- **Available data**
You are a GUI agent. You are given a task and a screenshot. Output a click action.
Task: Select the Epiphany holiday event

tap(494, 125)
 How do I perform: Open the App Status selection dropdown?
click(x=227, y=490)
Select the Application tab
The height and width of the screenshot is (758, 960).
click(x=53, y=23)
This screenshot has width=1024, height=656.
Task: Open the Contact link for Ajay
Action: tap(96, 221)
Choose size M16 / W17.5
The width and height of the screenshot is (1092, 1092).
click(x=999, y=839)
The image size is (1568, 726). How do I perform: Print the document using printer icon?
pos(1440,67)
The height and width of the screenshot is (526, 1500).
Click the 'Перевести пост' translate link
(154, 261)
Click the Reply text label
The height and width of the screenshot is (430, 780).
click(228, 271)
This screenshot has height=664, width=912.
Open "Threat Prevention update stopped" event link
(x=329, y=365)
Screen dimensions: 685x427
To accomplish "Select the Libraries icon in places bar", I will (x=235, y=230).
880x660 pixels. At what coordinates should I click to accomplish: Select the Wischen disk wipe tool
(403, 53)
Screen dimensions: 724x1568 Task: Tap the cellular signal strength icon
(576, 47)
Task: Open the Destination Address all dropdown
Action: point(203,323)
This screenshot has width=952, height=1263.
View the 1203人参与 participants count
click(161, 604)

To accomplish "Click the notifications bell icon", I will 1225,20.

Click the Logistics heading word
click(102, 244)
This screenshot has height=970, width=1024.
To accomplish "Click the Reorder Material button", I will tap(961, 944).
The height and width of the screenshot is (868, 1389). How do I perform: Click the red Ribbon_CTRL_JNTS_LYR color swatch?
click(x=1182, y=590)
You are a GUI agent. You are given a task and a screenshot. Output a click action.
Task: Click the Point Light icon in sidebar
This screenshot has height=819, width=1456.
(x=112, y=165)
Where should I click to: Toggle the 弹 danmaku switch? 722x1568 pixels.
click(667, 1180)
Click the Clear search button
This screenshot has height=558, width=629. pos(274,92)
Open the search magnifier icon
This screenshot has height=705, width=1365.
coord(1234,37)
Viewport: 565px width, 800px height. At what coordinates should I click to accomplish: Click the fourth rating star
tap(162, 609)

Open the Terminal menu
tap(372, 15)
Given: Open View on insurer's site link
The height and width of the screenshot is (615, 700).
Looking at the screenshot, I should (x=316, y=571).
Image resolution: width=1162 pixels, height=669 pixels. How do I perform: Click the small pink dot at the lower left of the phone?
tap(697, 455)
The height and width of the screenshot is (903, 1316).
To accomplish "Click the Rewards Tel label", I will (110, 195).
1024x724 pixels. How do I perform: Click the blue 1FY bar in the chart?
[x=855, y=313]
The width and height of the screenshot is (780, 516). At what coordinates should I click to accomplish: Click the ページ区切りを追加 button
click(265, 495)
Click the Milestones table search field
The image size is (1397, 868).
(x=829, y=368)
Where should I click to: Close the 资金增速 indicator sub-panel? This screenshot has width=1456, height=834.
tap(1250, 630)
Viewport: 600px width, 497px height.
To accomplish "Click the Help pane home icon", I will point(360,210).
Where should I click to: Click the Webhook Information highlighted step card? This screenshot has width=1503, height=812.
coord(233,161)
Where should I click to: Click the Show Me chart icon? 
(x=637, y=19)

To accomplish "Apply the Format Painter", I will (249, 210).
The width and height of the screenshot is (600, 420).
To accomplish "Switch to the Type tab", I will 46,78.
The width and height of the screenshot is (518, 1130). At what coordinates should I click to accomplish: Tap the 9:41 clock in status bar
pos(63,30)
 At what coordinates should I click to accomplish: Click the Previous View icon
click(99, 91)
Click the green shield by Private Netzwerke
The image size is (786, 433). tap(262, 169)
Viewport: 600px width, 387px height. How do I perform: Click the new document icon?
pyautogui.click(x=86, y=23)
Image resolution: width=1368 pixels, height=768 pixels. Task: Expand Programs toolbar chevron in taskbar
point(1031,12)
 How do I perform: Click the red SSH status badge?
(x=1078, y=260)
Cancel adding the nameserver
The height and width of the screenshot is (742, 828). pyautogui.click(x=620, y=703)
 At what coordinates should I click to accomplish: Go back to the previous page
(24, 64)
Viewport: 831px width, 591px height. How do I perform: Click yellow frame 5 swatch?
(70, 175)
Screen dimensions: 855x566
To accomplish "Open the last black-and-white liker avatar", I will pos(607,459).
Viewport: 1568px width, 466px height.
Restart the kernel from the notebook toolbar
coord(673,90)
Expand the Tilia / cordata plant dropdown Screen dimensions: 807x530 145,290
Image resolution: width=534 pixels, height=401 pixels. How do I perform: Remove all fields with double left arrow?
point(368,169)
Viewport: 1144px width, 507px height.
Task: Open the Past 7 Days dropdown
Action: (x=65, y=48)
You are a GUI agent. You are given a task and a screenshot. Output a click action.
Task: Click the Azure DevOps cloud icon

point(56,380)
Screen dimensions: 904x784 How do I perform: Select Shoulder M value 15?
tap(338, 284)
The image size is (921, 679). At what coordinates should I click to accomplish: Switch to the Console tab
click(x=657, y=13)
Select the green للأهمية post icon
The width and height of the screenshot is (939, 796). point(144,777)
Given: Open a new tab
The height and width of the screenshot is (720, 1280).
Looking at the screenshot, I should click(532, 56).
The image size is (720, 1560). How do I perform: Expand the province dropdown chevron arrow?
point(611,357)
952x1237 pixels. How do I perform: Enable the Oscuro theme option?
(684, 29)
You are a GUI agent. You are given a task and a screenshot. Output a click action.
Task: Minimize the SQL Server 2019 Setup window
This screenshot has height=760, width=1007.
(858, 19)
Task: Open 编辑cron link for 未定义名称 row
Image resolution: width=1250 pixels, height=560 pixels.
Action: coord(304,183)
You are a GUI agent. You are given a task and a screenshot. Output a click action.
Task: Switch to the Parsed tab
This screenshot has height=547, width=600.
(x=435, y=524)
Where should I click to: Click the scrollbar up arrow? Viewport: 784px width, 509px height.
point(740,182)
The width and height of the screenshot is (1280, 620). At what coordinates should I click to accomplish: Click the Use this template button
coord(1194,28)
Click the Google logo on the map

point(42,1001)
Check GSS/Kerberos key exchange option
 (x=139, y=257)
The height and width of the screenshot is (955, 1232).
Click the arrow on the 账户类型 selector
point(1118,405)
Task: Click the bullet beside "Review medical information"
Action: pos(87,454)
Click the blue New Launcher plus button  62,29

- **What you will do**
The task requires an exact transcription of all the data.

- **Response to this task**
You are a GUI agent. You are given a task and a screenshot. Output a click action.
Task: Select the Epiphany holiday event

tap(494, 125)
 How do I perform: Open the App Status selection dropdown?
click(x=227, y=490)
Select the Application tab
The height and width of the screenshot is (758, 960).
click(x=53, y=23)
This screenshot has width=1024, height=656.
Task: Open the Contact link for Ajay
Action: tap(96, 221)
Choose size M16 / W17.5
The width and height of the screenshot is (1092, 1092).
click(x=999, y=839)
The image size is (1568, 726). How do I perform: Print the document using printer icon?
pos(1440,67)
The height and width of the screenshot is (526, 1500).
Click the 'Перевести пост' translate link
(154, 261)
Click the Reply text label
The height and width of the screenshot is (430, 780).
click(228, 271)
This screenshot has height=664, width=912.
Open "Threat Prevention update stopped" event link
(x=329, y=365)
Screen dimensions: 685x427
To accomplish "Select the Libraries icon in places bar", I will (x=235, y=230).
880x660 pixels. At what coordinates should I click to accomplish: Select the Wischen disk wipe tool
(403, 53)
Screen dimensions: 724x1568 Task: Tap the cellular signal strength icon
(576, 47)
Task: Open the Destination Address all dropdown
Action: point(203,323)
This screenshot has width=952, height=1263.
View the 1203人参与 participants count
click(161, 604)

To accomplish "Click the notifications bell icon", I will 1225,20.

Click the Logistics heading word
click(102, 244)
This screenshot has height=970, width=1024.
To accomplish "Click the Reorder Material button", I will tap(961, 944).
The height and width of the screenshot is (868, 1389). How do I perform: Click the red Ribbon_CTRL_JNTS_LYR color swatch?
click(x=1182, y=590)
You are a GUI agent. You are given a task and a screenshot. Output a click action.
Task: Click the Point Light icon in sidebar
This screenshot has height=819, width=1456.
(x=112, y=165)
Where should I click to: Toggle the 弹 danmaku switch? 722x1568 pixels.
click(667, 1180)
Click the Clear search button
This screenshot has height=558, width=629. pos(274,92)
Open the search magnifier icon
This screenshot has height=705, width=1365.
coord(1234,37)
Viewport: 565px width, 800px height. At what coordinates should I click to accomplish: Click the fourth rating star
tap(162, 609)

Open the Terminal menu
tap(372, 15)
Given: Open View on insurer's site link
The height and width of the screenshot is (615, 700).
Looking at the screenshot, I should (x=316, y=571).
Image resolution: width=1162 pixels, height=669 pixels. How do I perform: Click the small pink dot at the lower left of the phone?
tap(697, 455)
The height and width of the screenshot is (903, 1316).
To accomplish "Click the Rewards Tel label", I will (110, 195).
1024x724 pixels. How do I perform: Click the blue 1FY bar in the chart?
[x=855, y=313]
The width and height of the screenshot is (780, 516). At what coordinates should I click to accomplish: Click the ページ区切りを追加 button
click(265, 495)
Click the Milestones table search field
The image size is (1397, 868).
(x=829, y=368)
Where should I click to: Close the 资金增速 indicator sub-panel? This screenshot has width=1456, height=834.
tap(1250, 630)
Viewport: 600px width, 497px height.
To accomplish "Click the Help pane home icon", I will point(360,210).
Where should I click to: Click the Webhook Information highlighted step card? This screenshot has width=1503, height=812.
coord(233,161)
Where should I click to: Click the Show Me chart icon? 
(x=637, y=19)

To accomplish "Apply the Format Painter", I will (249, 210).
The width and height of the screenshot is (600, 420).
To accomplish "Switch to the Type tab", I will 46,78.
The width and height of the screenshot is (518, 1130). At what coordinates should I click to accomplish: Tap the 9:41 clock in status bar
pos(63,30)
 At what coordinates should I click to accomplish: Click the Previous View icon
click(99, 91)
Click the green shield by Private Netzwerke
The image size is (786, 433). tap(262, 169)
Viewport: 600px width, 387px height. How do I perform: Click the new document icon?
pyautogui.click(x=86, y=23)
Image resolution: width=1368 pixels, height=768 pixels. Task: Expand Programs toolbar chevron in taskbar
point(1031,12)
 How do I perform: Click the red SSH status badge?
(x=1078, y=260)
Cancel adding the nameserver
The height and width of the screenshot is (742, 828). pyautogui.click(x=620, y=703)
 At what coordinates should I click to accomplish: Go back to the previous page
(24, 64)
Viewport: 831px width, 591px height. How do I perform: Click yellow frame 5 swatch?
(70, 175)
Screen dimensions: 855x566
To accomplish "Open the last black-and-white liker avatar", I will pos(607,459).
Viewport: 1568px width, 466px height.
Restart the kernel from the notebook toolbar
coord(673,90)
Expand the Tilia / cordata plant dropdown Screen dimensions: 807x530 145,290
Image resolution: width=534 pixels, height=401 pixels. How do I perform: Remove all fields with double left arrow?
point(368,169)
Viewport: 1144px width, 507px height.
Task: Open the Past 7 Days dropdown
Action: (x=65, y=48)
You are a GUI agent. You are given a task and a screenshot. Output a click action.
Task: Click the Azure DevOps cloud icon

point(56,380)
Screen dimensions: 904x784 How do I perform: Select Shoulder M value 15?
tap(338, 284)
The image size is (921, 679). At what coordinates should I click to accomplish: Switch to the Console tab
click(x=657, y=13)
Select the green للأهمية post icon
The width and height of the screenshot is (939, 796). point(144,777)
Given: Open a new tab
The height and width of the screenshot is (720, 1280).
Looking at the screenshot, I should click(532, 56).
The image size is (720, 1560). How do I perform: Expand the province dropdown chevron arrow?
point(611,357)
952x1237 pixels. How do I perform: Enable the Oscuro theme option?
(684, 29)
You are a GUI agent. You are given a task and a screenshot. Output a click action.
Task: Minimize the SQL Server 2019 Setup window
This screenshot has height=760, width=1007.
(858, 19)
Task: Open 编辑cron link for 未定义名称 row
Image resolution: width=1250 pixels, height=560 pixels.
Action: coord(304,183)
You are a GUI agent. You are given a task and a screenshot. Output a click action.
Task: Switch to the Parsed tab
This screenshot has height=547, width=600.
(x=435, y=524)
Where should I click to: Click the scrollbar up arrow? Viewport: 784px width, 509px height.
point(740,182)
The width and height of the screenshot is (1280, 620). At what coordinates should I click to accomplish: Click the Use this template button
coord(1194,28)
Click the Google logo on the map

point(42,1001)
Check GSS/Kerberos key exchange option
 (x=139, y=257)
The height and width of the screenshot is (955, 1232).
Click the arrow on the 账户类型 selector
point(1118,405)
Task: Click the bullet beside "Review medical information"
Action: pos(87,454)
Click the blue New Launcher plus button  62,29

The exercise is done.